Drs. Marina Khrizman and Ann Pakalnis review treatment options for migraine in the article “Management of Pediatric Migraine: Current Therapies.” Although most drug trials for migraine were conducted in adults, we fortunately now have considerable data to make treatment recommendations for acute migraine in the pediatric age group. Ambiguity still exists regarding how to treat children with chronic migraine as evidenced by The Childhood and Adolescent Migraine Prevention study.2 It is not clear if treatment with a prescription drug is significantly better for a patient with chronic migraine compared to a placebo. Nonetheless, several prophylactic drug options, including natural supplements that can be initiated by the pediatrician are discussed in this article.
Concussion and the sequelae of concussion continue to be major public health concerns.3 Primary care physicians are often on the front line of queries regarding management of postconcussion syndrome and postconcussion headaches. Drs. Raquel Langdon and Sharief Taraman have elaborated on recognition of postconcussion headache, evaluation, and therapeutic strategies in the article “Posttraumatic Headache.” Recent changes in treatment paradigms with respect to “brain rest” are addressed and may be of practical value to primary care physicians who counsel young athletes.
A child with unusual headache symptoms evokes academic curiosity regarding the underlying diagnosis but also discomfort for fear of missing a serious underlying neurological disease. Dr. M. Cristina Victorio outlines some “red herrings” in headache medicine in the article “Uncommon Pediatric Primary Headache Disorders.” Recognizing an infrequent constellation of clinical features can be gratifying to the clinician and save the family a visit to the emergency department or a neurologist. Some of these disorders can be quickly diagnosed by a directed history or a photograph of the child during the episode.

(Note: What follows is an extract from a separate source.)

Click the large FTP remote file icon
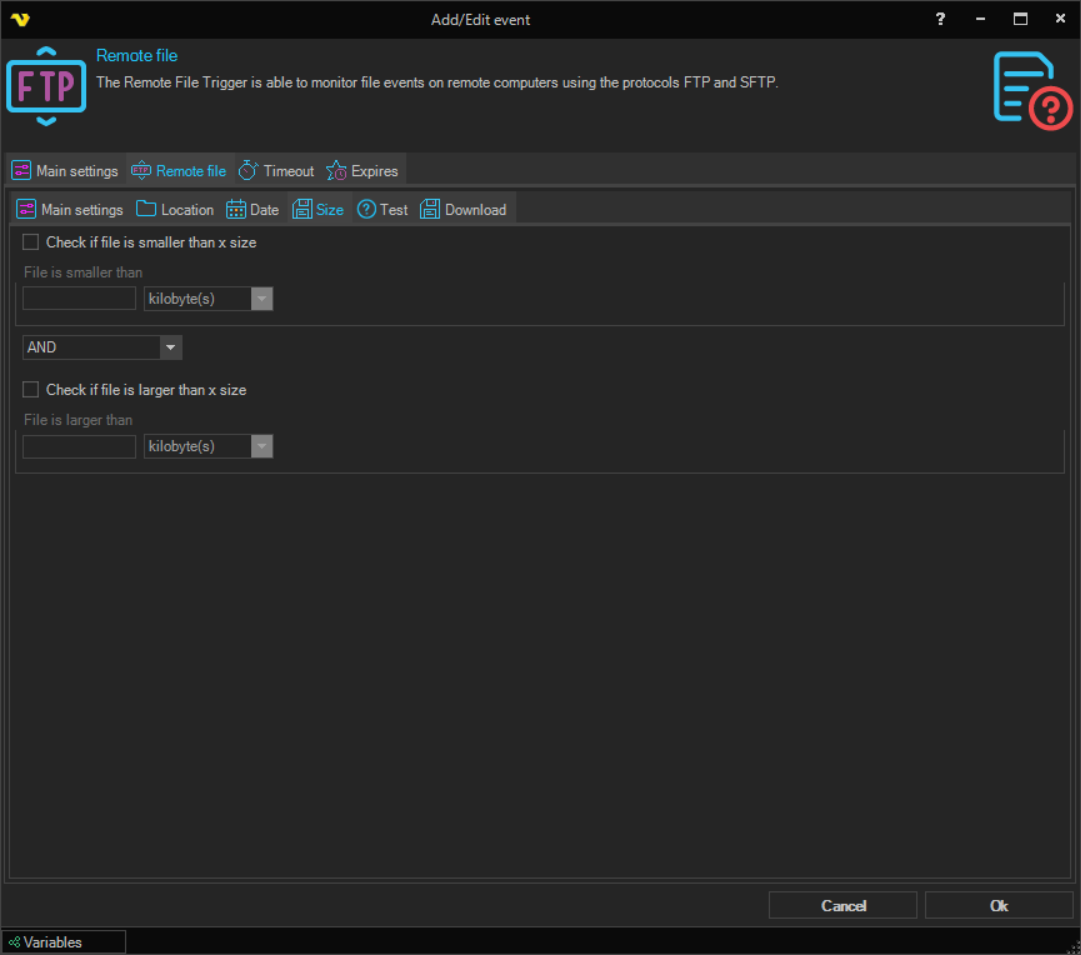This screenshot has height=955, width=1081. pyautogui.click(x=47, y=86)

Specific treatment options exist in most instances.
The final article, “Life-Threatening Headaches in Children: Clinical Approach and Therapeutic Options” by Drs. Nagma Dalvi and Lalitha Sivaswamy, discusses the symptoms and signs of neurological disorders that, if left unrecognized, can lead to death or marked disability in the form of stroke or blindness. In most cases, associated neurological signs can guide the clinician toward the correct imaging modality. Recognition of these signs requires only a detailed bedside neurological examination and knowledge of certain “red flags.”
We hope this issue provides a framework for thoughtful management, referrals, investigations, and treatments for pediatric headache concerns; most importantly, we hope that pediatric clinicians have gained some tools to reassure patients and their families that there are no underlying brain disorders if that is indeed the case.
- Orr SL, Christie SN, Akiki S, McMillan HJ. Disability, quality of life, and pain coping in pediatric migraine: an observational study. J Child Neurol. 2017;32(8):717–724. doi:. doi:10.1177/0883073817702025 [CrossRef]
- Powers SW, Hershey AD, Coffey CSCHAMP Study Group. The Childhood and Adolescent Migraine Prevention (CHAMP) study: “what do we do now?”Headache. 2017;57(2):180–183. doi:. doi:10.1111/head.13025 [CrossRef]
- Hyder AA, Wunderlich CA, Puvanachandra P, et al. The impact of traumatic brain injuries: a global perspective. Neurorehabilitation. 2007;22(5):341–353.